It's surprising that Wasabi Tuna was not an all-out catastrophe. Wasabi Tuna is one of those madcap capers in the vein of things like Rat Race and Bubble Boy (sure there's other more recent ones but couldn't think of them) where large groups of people interact for comedic effect. The jokes in Wasabi Tuna are not that funny, but the situations are so bizarre and director Lee Friedlander and writer Celia Fox make all of the weirdness gel together in a semi-coherent fashion. It's worth it just to see how the two do so. Otherwise, the film looks very low budget, but this doesn't affect the quality much. Most of the film is told in flashback. Two detectives are questioning Harvey (Barney Cheng, Hollywood Ending, Rollerball) and Evan (Jason London, Grind, Out Cold) about the events that lead up to where the are now. They serve as the narrators, who reveal the surprisingly complex route of the friends.
It all begins simply enough with Halloween. Every year, Harvey, Evan, and their friend Dave (Tim Meadows, The Cookout, Mean Girls), Fredrico (Antonio Sabato, Jr., Testosterone, Shark Hunter), and Emme (Alanna Ubach, Waiting..., Herbie: Fully Loaded) always go as food. This year, a few want to go as spicy tuna (with wasabi hats to show they are spicy), but instead opt to go as gangsters. To this end, they watch old gangster movies, amass a large amount of fake guns, trade Dave's Porsche for a more appropriate (and pimped out) car, and try to dress the part.

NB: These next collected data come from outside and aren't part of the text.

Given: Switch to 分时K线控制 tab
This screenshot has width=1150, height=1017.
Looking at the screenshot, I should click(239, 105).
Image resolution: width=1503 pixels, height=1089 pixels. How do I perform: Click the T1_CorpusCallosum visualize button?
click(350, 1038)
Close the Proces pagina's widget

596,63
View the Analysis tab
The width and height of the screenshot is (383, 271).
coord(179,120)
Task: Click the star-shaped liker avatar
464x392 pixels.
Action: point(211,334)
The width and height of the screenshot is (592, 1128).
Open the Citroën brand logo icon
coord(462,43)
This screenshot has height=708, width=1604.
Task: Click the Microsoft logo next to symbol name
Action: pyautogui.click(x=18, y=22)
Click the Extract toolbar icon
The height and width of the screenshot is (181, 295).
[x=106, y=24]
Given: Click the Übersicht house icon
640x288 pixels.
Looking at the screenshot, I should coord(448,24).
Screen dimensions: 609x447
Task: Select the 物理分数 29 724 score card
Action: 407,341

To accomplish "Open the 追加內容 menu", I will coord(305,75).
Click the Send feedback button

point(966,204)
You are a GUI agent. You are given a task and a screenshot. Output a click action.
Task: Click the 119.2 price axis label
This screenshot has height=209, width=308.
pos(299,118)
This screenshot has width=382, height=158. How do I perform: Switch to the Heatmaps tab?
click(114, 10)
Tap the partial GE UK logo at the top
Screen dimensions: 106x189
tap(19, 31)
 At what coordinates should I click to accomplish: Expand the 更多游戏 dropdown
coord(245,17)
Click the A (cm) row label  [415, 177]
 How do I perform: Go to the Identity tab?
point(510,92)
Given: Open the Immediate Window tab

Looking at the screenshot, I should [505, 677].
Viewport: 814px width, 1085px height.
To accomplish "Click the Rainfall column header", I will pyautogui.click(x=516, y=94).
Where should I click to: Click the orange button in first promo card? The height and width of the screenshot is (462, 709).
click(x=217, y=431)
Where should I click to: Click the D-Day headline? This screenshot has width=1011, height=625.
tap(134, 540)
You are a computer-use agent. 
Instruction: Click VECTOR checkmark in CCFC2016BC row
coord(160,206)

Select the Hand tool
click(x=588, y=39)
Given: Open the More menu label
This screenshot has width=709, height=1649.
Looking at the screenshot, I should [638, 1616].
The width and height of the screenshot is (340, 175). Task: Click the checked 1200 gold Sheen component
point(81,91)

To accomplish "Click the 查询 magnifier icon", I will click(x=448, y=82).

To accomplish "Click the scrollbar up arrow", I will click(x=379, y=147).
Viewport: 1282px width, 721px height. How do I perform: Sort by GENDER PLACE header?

Other things are happening, and it would spoil the film to reveal them here. Needless to say, Evan and Barney fail to deliver a Ming vase to a man, setting events in motion. Soon, real Los Angeles gangsters, a horde of drag queens dressed as Anna Nicole Smith (including a fat one, a black one, and a midget one), the real Anna Nicole Smith (Be Cool, To The Limit), some cops, and some lazy hit men all mix themselves up into the fray. Wasabi Tuna has a few things going against it. Meadows does not have the greatest choice in films, but typically, they get worse as his role increases. It's pretty disappointing, since he was so enjoyable on Saturday Night Live. He's decent here. Smith is also a wildcard. Friedlander gives her a relatively small role so she doesn't embarrass herself. There are many jokes/parodies here, and on balance there are more misses than hits, but Friedlander and Fox never give the impression that they're trying too hard.